Texas Chainsaw Massacre

Texas Chainsaw Massacre has so much spoon feeding, you’d think you were at a long-term care home. And that makes sense, as at this point, if this is a direct sequel to the events of the 1974 movie, Leatherface would be clad in adult diapers.

Hey, Netflix idiots*, YOU retconned the interceding films. I’m just pointing this out.

Anyway, you have the lone survivor from the first movie, Sally, whose background and character is thoroughly and utterly underdeveloped, other than for the fact she’s hellbent on Leatherface’s destruction. That’s it. Not a single kernel of intrigue, interest, past, present, future, dreams, aspirations, nothing. Nada. At least Halloween 2018 gave us a broken down Laurie Strode and a family torn apart at the seams.

And Mustang Sally wields a shotgun, wears a cowboy hat, and is busy staring forlornly at an old polaroid, that cliché of action movies when the hero is about to open a can of whupp-ass on some unsuspecting unibrows. And if that’s not enough to bring everyone up to speed, there’s a local store discussion of the events of the first film, in case there were a few people scratching their heads about what the abstruse and enigmatic title, “Texas Chainsaw Massacre” could possibly mean.

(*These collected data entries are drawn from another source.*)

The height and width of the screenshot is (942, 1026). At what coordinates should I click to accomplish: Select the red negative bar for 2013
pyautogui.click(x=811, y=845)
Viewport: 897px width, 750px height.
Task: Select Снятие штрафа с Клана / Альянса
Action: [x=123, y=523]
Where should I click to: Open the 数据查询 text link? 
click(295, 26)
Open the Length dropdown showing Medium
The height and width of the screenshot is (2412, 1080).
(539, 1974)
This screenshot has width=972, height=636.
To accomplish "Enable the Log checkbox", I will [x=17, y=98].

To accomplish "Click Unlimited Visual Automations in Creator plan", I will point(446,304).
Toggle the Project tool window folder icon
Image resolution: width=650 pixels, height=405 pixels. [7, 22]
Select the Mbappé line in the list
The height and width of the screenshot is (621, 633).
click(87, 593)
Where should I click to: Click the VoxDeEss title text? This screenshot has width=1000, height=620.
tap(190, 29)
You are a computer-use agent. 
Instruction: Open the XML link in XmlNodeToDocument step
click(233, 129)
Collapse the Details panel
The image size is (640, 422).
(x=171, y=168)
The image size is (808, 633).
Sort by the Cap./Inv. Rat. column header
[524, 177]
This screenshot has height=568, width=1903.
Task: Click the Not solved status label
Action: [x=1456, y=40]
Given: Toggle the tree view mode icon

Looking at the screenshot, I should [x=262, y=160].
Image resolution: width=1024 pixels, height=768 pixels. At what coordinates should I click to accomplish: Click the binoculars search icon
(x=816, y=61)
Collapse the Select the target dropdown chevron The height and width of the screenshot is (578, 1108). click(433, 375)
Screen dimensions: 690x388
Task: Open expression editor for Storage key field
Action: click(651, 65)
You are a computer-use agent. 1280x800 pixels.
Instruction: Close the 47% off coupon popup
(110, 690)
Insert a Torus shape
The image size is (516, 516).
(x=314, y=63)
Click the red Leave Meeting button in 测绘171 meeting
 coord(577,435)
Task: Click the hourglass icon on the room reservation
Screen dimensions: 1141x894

The plot, if you can call it that, is fiberoptic cable-thin: a group of venture capitalists come into Harlow, Texas to buy what is essentially a derelict, abandoned town. But these are silly, rather than Sili-con valley types, a bunch of crudely-drawn SJW stereotypes that wouldn’t even pass muster in The Green Inferno and who arrive on a party coach. Why, you ask, would a bunch of investors not have their own vehicles but would instead charter a Greyhound? Beats me.

They’re welcomed by a toothpick chomping self-sufficient local yokel type, who’s character is about as well-developed as one of the charioteer extras in Ben-Hur. And he welcomes the youngsters with eyes on turning Harlow into Portland-lite, with a jaundiced eye. Shocker. He even asks, “are you guys in a cult?” despite nothing whatsoever indicating they would be. And that’s meant to be a zinger.

Among the investors’ ranks, a college student who survived a school shooting, as evidenced by the scar on her chest. And lest the POLITICAL MESSAGE is lost on you, don’t worry: the desiccated town still flies a Confederate flag and the entourage scrolls through BLM social posts to demonstrate their lefty bona fides. That has all the subtlety of a tornado, and blows just as much.

The gentrifiers inadvertently boot out one of the townsfolk, a lady who…well, that’d spoil something that’s already spoiled like a rotten carcass.

There are so many things wrong with Texas Chainsaw Massacre it’s impossible to know what to touch on first. Is it the cheap, Potemkin village sets that have this town looking like a WB backlot or a B-western? Is it the party bus, brought in just to pad the body count with a bunch of people who utter no lines of dialogue? Is it the stereotype of social justice warriors turning the town into an artisanal brunch utopia, absent any backstory save for the school shooting survivor, who’s not even the movie’s bloody star? Is it the lazy pot-shots at activists, including the “you’re cancelled, bruh” snappers looking to live stream Leather? Is it the fact that this is obviously not shot within several time-zones of the Lone Star State? Is it the torrential downpour to bathe everything in Gothic lighting? (because if it’s one thing you associate with Texas, it’s not longhorns, barbecue, cowboy hats, Tex-Mex or The Alamo, it’s rain??)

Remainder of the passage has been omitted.